-- Opening Marker --

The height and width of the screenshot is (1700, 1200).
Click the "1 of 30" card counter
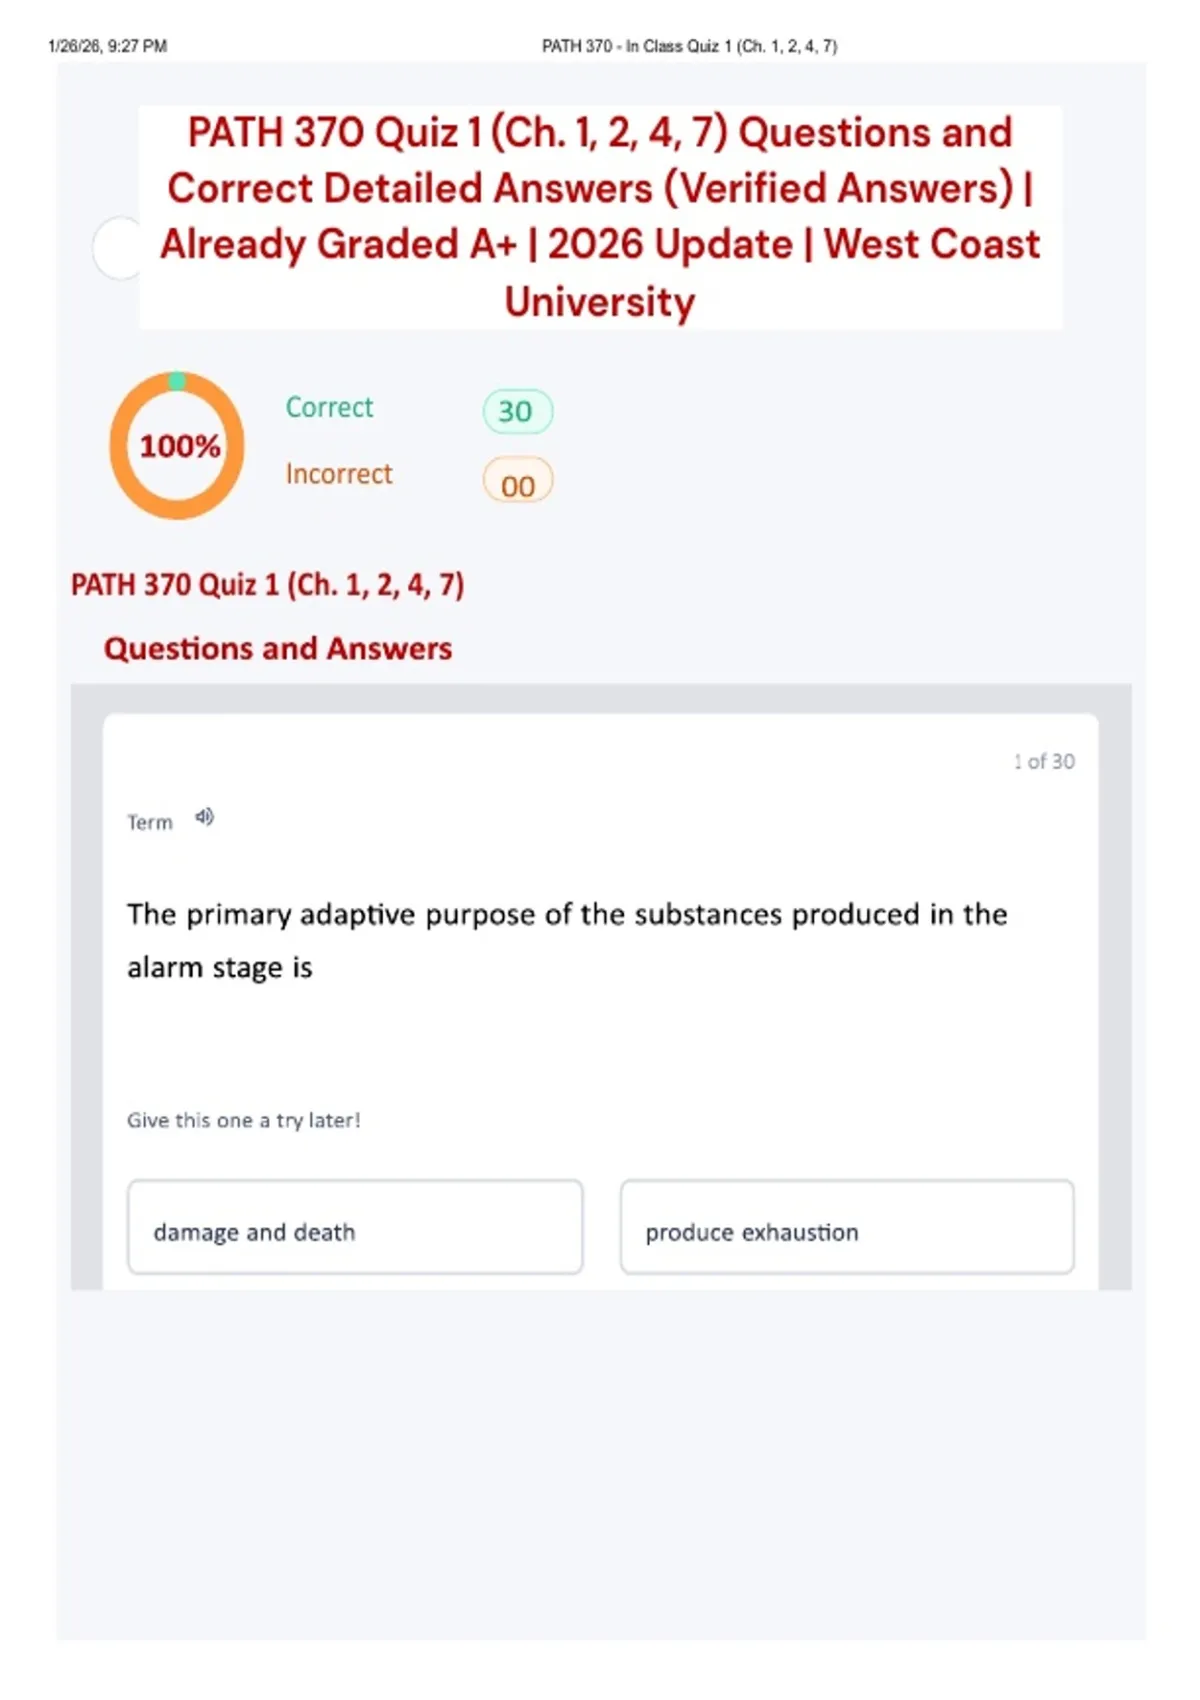(1043, 761)
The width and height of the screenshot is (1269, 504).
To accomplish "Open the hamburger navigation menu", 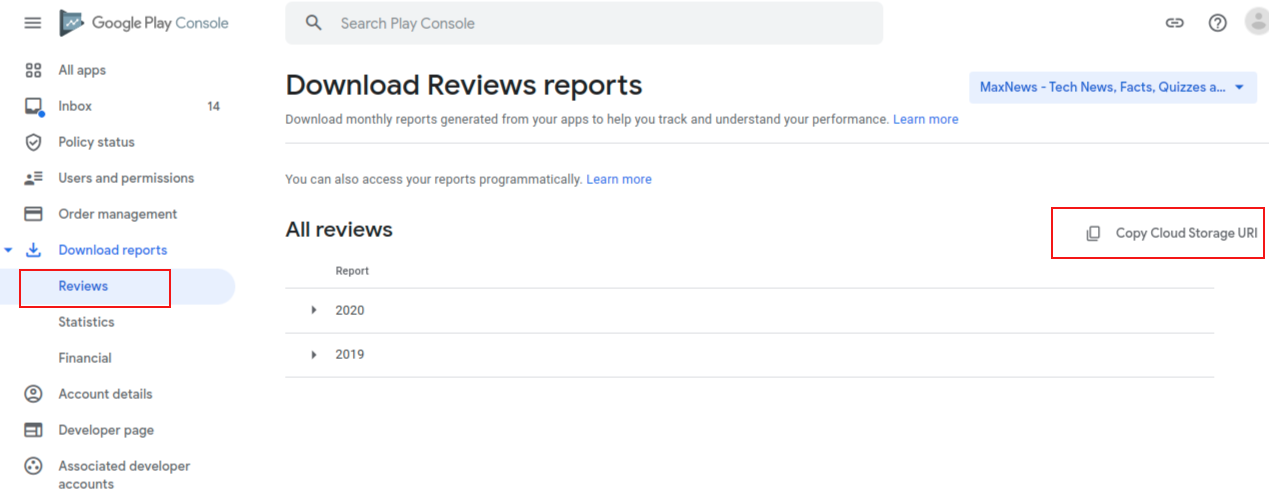I will pyautogui.click(x=33, y=23).
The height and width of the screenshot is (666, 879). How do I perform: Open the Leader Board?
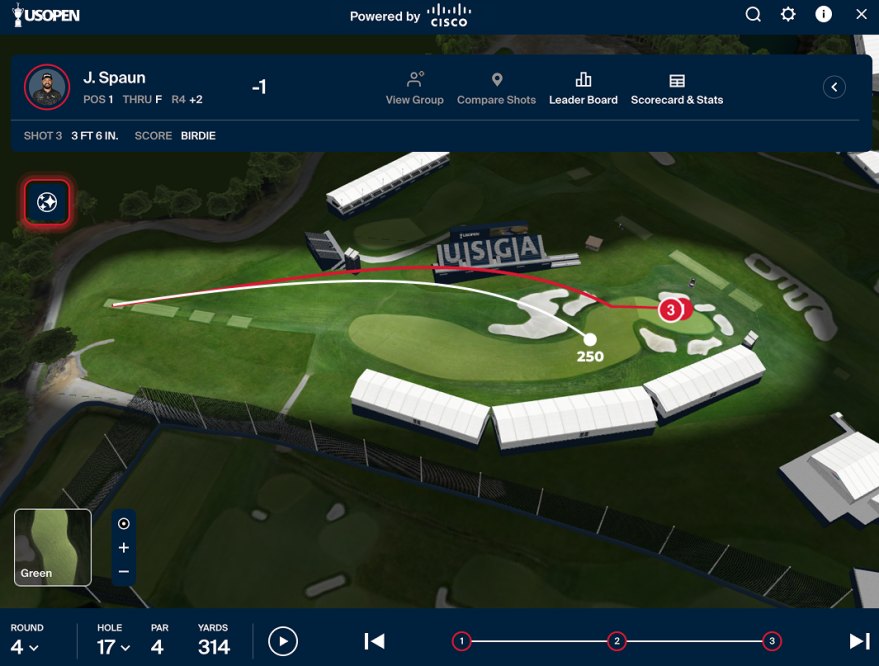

-- Closing Marker --

Task to carry out - The lines that mention the word "height" should be pulled from the records above.

Response for this exercise -
The height and width of the screenshot is (1700, 1200).
The width and height of the screenshot is (1269, 504).
The height and width of the screenshot is (666, 879). How do I perform: Open the Leader Board?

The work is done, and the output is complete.